### WORK REQUIRED
Isolate every line in the records below with "agent" in it.

### EXTRACTED INFORMATION

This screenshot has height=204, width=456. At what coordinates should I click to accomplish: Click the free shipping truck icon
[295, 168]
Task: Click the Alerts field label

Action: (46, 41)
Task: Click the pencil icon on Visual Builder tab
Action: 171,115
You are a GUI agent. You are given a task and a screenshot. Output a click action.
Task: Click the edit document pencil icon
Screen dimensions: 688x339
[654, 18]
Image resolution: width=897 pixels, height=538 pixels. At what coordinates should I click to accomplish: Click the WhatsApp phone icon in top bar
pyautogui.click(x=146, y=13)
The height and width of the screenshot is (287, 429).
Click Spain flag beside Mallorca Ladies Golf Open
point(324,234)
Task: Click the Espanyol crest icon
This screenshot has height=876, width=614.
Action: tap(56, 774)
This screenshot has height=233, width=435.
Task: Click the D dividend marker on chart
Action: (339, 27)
...
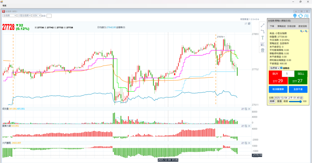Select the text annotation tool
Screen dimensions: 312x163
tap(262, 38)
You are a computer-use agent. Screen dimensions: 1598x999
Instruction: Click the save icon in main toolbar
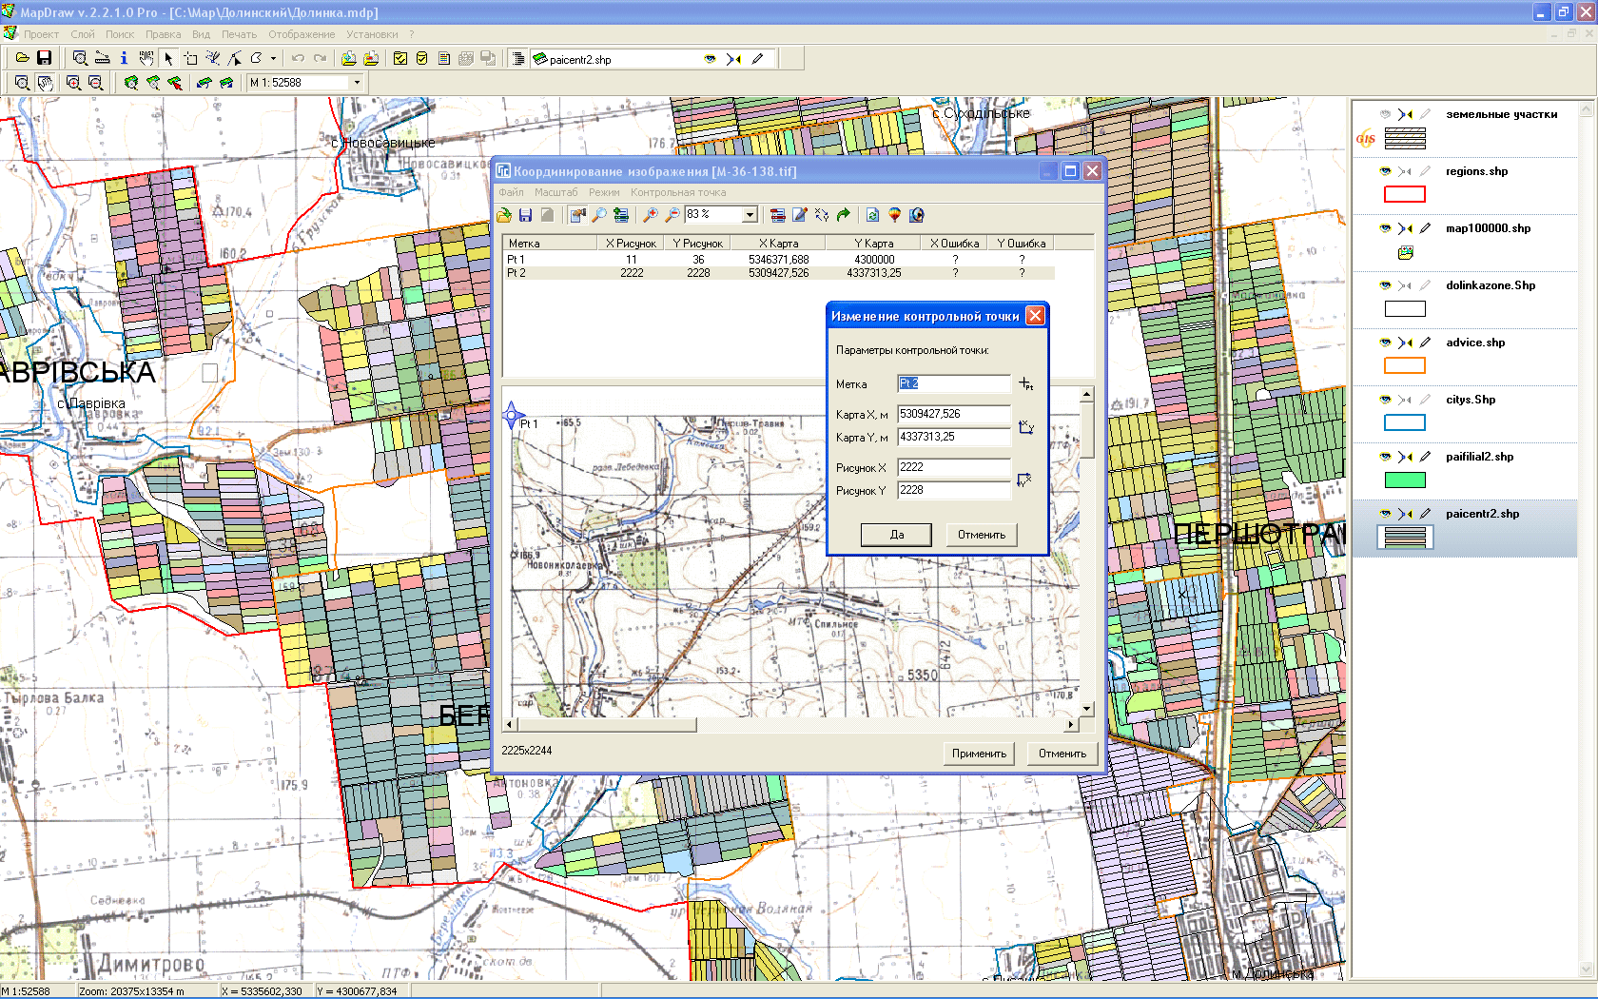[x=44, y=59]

### RESPONSE AREA
You are a GUI agent. You are given a task and a screenshot. Output a click action.
You are a computer-use agent. Screen dimensions: 1598x999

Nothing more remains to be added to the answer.